Sunday 18th February
Year B: The First Sunday of Lent
Liturgical Colour: Purple or Lent array

Readings:

  • Psalm 25: 1-10
  • Genesis 9: 8-17
  • 1 Peter 3: 18-22
  • Mark 1: 9-15

Background

Lent may originally have followed directly after Epiphany, just as Jesus’ time in the desert followed his baptism. However, it is now firmly attached to Easter. This is probably because Easter is a principal occasion for baptism and historically the time of reconciliation for someone who had been excluded from the church, perhaps for serious offences or renouncing their faith (apostasy). This explains why there is an emphasis on repentance, self-examination, fasting and study to deepen faith, which is what people did as they prepared themselves to be admitted or re-admitted into the church.

It is a pretty muted period of the church year for most people. However, some traditions don’t commemorate Lent at all because it is not biblical. It is true that our Gospel reading today describes Jesus in the desert for forty days, but that is as close as the New Testament gets to Lent and there are no Old Testament festivals similar enough to justify it either.

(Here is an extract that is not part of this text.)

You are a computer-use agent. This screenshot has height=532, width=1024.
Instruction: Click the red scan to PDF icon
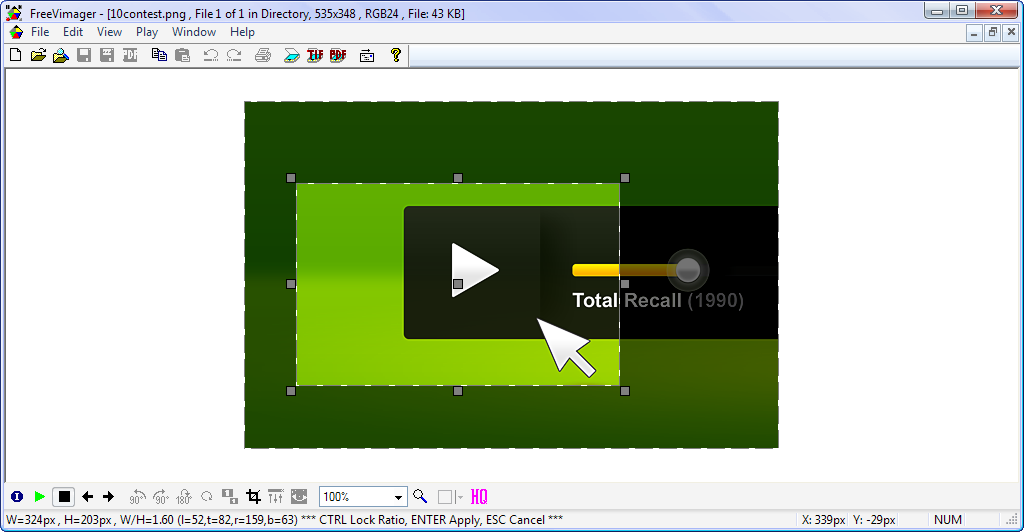(x=338, y=55)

If your tradition is to commemorate Lent then the colour is purple, which represents preparation, repentance and mourning. Also, we usually don’t have flowers in church, include the Gloria in worship, or say or sing Alleluias during Lent. All of which, in theory at least, helps us to reflect on and reorder our relationships with God, one another and the world.

Some churches adopt Lenten Array. This is unbleached linen or a similar fabric, sometimes plain or sometimes with symbols of the crucifixion, which are used to cover crosses, icons and anything else that might catch the eye and distract. This usually happens in the last two weeks of Lent, but some churches use it throughout. As ever, there are different views about when and what things should be covered and uncovered, and with what, depending on whether people are following the Sarum Rite or Use or Roman Rite or Use or neither. Other churches cover the altar with what is known as a hunger cloth. These may be plain, but from medieval times have traditionally been richly decorated with bible stories.

The Church of England Rules don’t cover any of that, but do state that the liturgical colour is purple until the day before Palm Sunday. (Apart from Rose Sunday, but we can think about that when it arrives.)

Churches in our wonderfully diverse diocese will be doing all of the above and more or nothing at all!

Reflection

It may seem a little odd that people cover images and statues of Christ on the cross during Lent. After all, they remind us about his passion and death. Interestingly, however, the grim depictions of the crucifixion that we are so used to seeing today only became popular after the tenth century and were absent from the early churches. Rather, the Christ depicted on the earliest mosaics and walls are of the incarnate, risen Christ who had defeated death and transfigured the world with the Spirit of life. The images originally covered therefore were a foretaste of paradise and certainly would have distracted from the solemnity. Furthermore, that paradise was not predicted after death but rather directly after baptism. I would like to return to this topic – but perhaps after Lent!

So what?

Some people give something up for Lent. Some people take something on to build up their faith through spiritual discipline. Others determine to do something good in the world. We have a number of different resources available to help us in the diocese. These include the Tree of Life Lent Course produced by our own Bill Goodman. Also, the Bishop of Sheffield’s Annual Lecture to which all Focal Ministers are invited and encouraged to attend. Whatever you do, and lead those whom you serve to do, I pray that this Lent will bring you closer to the living God.